DEV Community

Cover image for The Ultimate Guide to AWS Step Functions
Taavi Rehemägi for Dashbird

Posted on • Updated on • Originally published at

The Ultimate Guide to AWS Step Functions

The use of serverless computing has become a must nowadays, and some of you may already know a thing or two about Amazon Web Services like Lambda Functions, Step Functions, and other services AWS provides. However, if this is the first time you hear about them -- fantastic!

In this article, we'll discuss AWS Step Functions, what they are used for, how to use them, and the advantages or disadvantages that they bring.

AWS Step Functions 101

Before we can jump into Step Functions, you need to familiarize yourself with the basic structure behind them. Step Functions are an AWS-managed service that uses Finite-State Machine (FSM) model.

Why is that important?

By coordinating multiple AWS services into different serverless workflows, you can quickly build and update the apps. Additionally, with Step Functions, you'll be able to both design and run workflows that'll bring together various services, including Amazon ECS and AWS Lambda, into feature-rich applications.

FSM Model Explained

The two keywords you need to remember are States and Transitions.

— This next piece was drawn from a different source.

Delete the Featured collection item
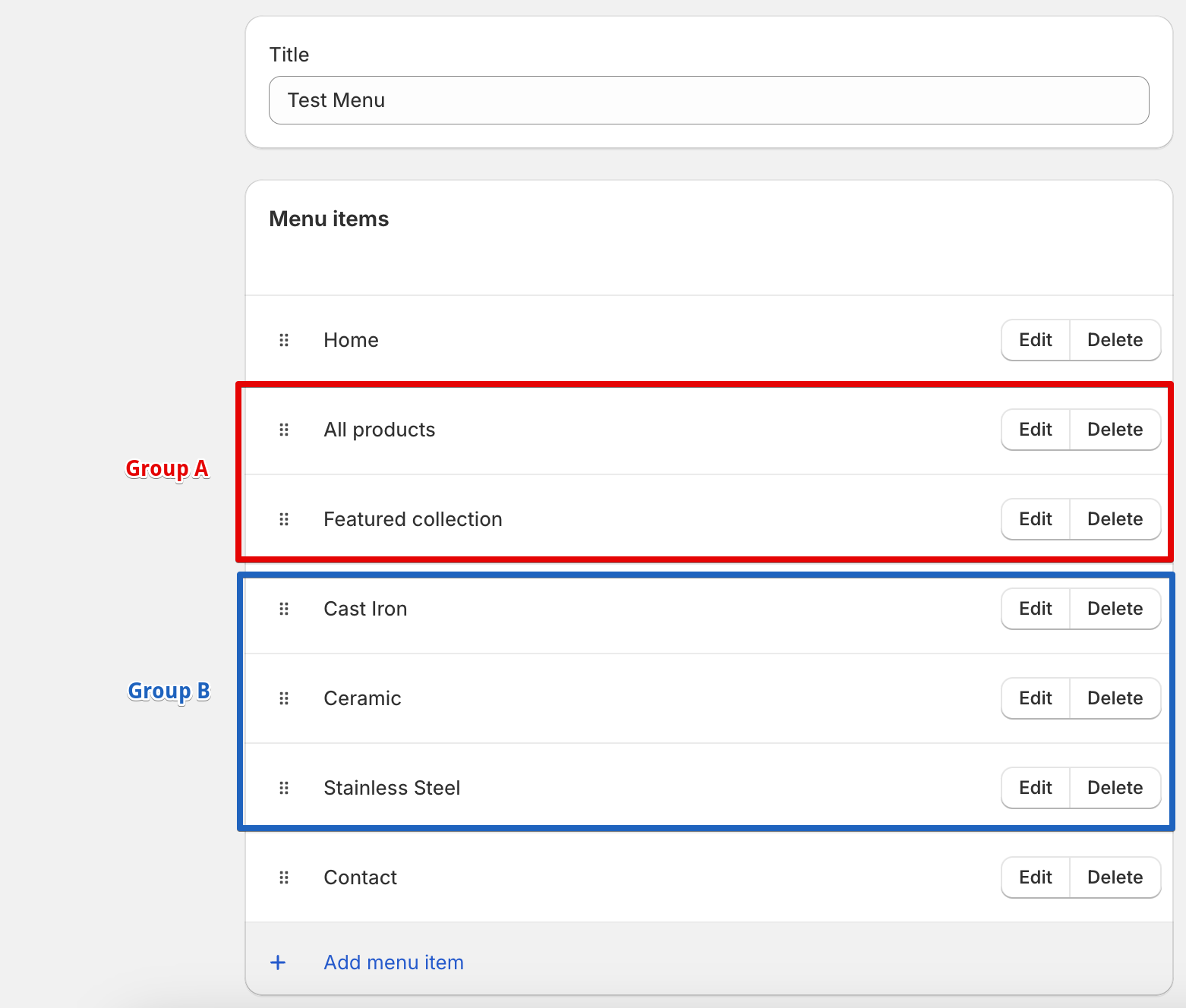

Now, why are these words so important?

FSM model does a simple job -- it uses given states and transitions to complete the tasks at hand. Finite-State Machines are also known as a behavioral model. It's an abstract machine (system) that can be in 1 (one) state at a time, but it can also switch between a finite number of states.

This machine is defined solely by its states and the relationship these states have between themselves. A good and very straightforward example is the "closed-door example." The door can either be open or closed, and these are the only two possible states. Now, the transition part is the switch between two states, but you need to provide some input first to get there. When you close the door, you're placing an input. Additionally, the sequence of opening the closed door is known as the switch between two states (transition).

Alt Text

StepFunctions state input and transition

You can also apply the same thing to other examples, like your daily life routines. Let's take "Work, home, bed" as states. From work (state), you take a bus (input) to get home (state), and when you arrive home, you go to bed (another input leading to another state). Tomorrow morning when you wake up and get out of your bed, you're transitioning from the last state you were in into a previous one, and yet again, taking the bus from home to work is one more transition.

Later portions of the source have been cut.